The M segment of the 2009 pandemic influenza virus confers increased neuraminidase activity, filamentous morphology, and efficient contact transmissibility to A/Puerto Rico/8/1934-based reassortant viruses.J Virol. 2014 Apr; 88(7):3802-14.JV
The 2009 H1N1 lineage represented the first detection of a novel, highly transmissible influenza A virus genotype: six gene segments originated from the North American triple-reassortant swine lineage, and two segments, NA and M, derived from the Eurasian avian-like swine lineage. As neither parental lineage transmits efficiently between humans, the adaptations and mechanisms underlying the pandemic spread of the swine-origin 2009 strain are not clear. To help identify determinants of transmission, we used reverse genetics to introduce gene segments of an early pandemic isolate, A/Netherlands/602/2009 [H1N1] (NL602), into the background of A/Puerto Rico/8/1934 [H1N1] (PR8) and evaluated the resultant viruses in a guinea pig transmission model. Whereas the NL602 virus spread efficiently, the PR8 virus did not transmit. Swapping of the HA, NA, and M segments of NL602 into the PR8 background yielded a virus with indistinguishable contact transmissibility to the wild-type pandemic strain. Consistent with earlier reports, the pandemic M segment alone accounted for much of the improvement in transmission. To aid in understanding how the M segment might affect transmission, we evaluated neuraminidase activity and virion morphology of reassortant viruses. Transmission was found to correlate with higher neuraminidase activity and a more filamentous morphology. Importantly, we found that introduction of the pandemic M segment alone resulted in an increase in the neuraminidase activity of two pairs of otherwise isogenic PR8-based viruses. Thus, our data demonstrate the surprising result that functions encoded by the influenza A virus M segment impact neuraminidase activity and, perhaps through this mechanism, have a potent effect on transmissibility.

• DATASET CONTENT:
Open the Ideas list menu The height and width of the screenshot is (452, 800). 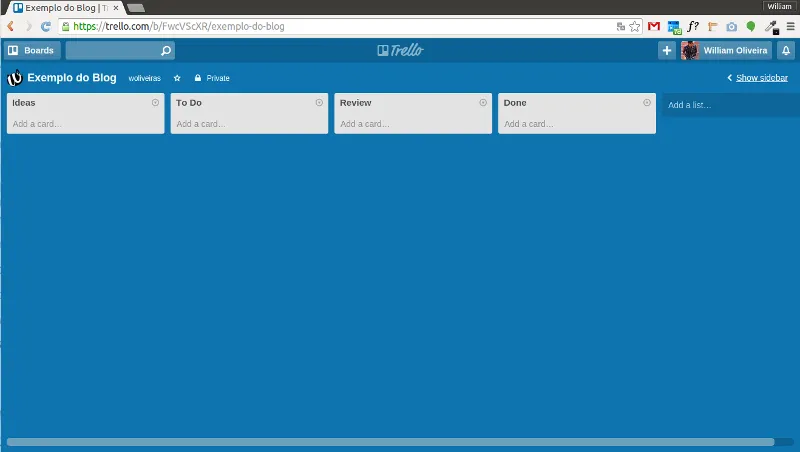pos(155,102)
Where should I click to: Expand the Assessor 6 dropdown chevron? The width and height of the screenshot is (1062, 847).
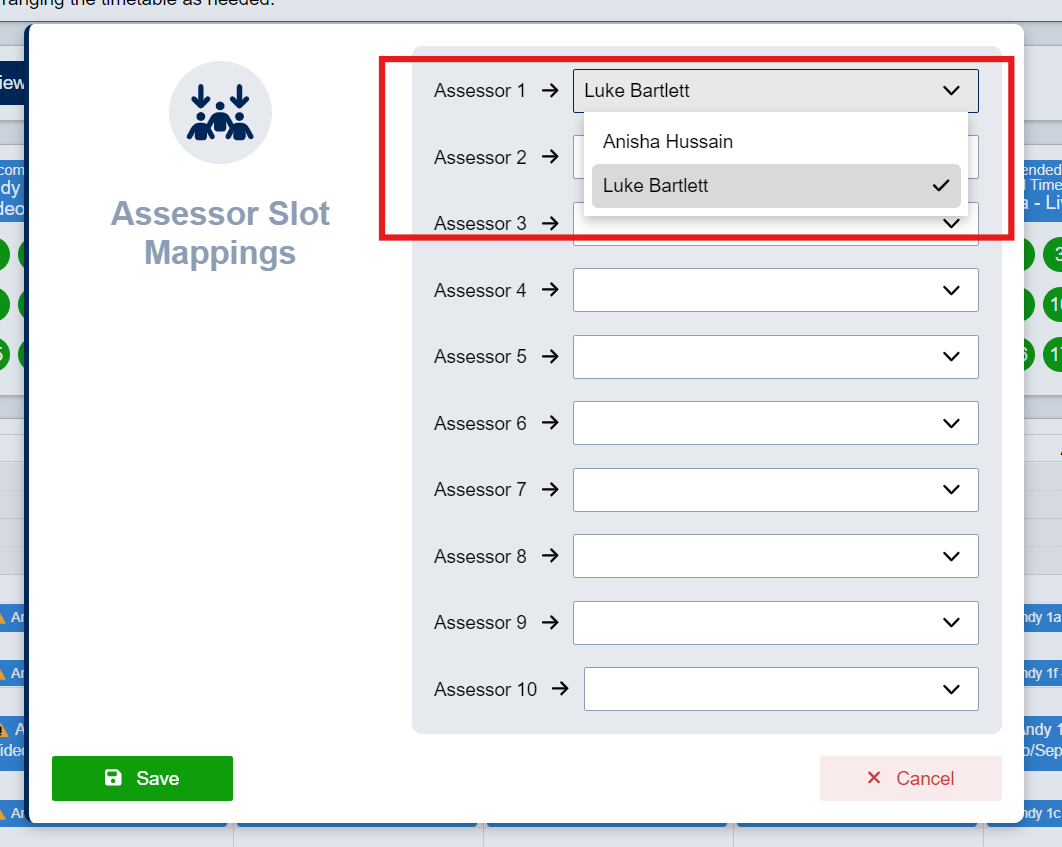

• ASSIGNMENT:
Resume the abstract about the 2009 pandemic flu virus M segment, writing on from its last sentence.

• THE ANSWER:
Our work uncovers a previously unappreciated mechanism through which the influenza A virus M segment can alter the receptor-destroying activity of an influenza virus. Concomitant with changes to neuraminidase activity, the M segment impacts the morphology of the influenza A virion and transmissibility of the virus in the guinea pig model. We suggest that changes in NA activity underlie the ability of the influenza M segment to influence virus transmissibility. Furthermore, we show that coadapted M, NA, and HA segments are required to provide optimal transmissibility to an influenza virus. The M-NA functional interaction we describe appears to underlie the prominent role of the 2009 pandemic M segment in supporting efficient transmission and may be a highly important means by which influenza A viruses restore HA/NA balance following reassortment or transfer to new host environments.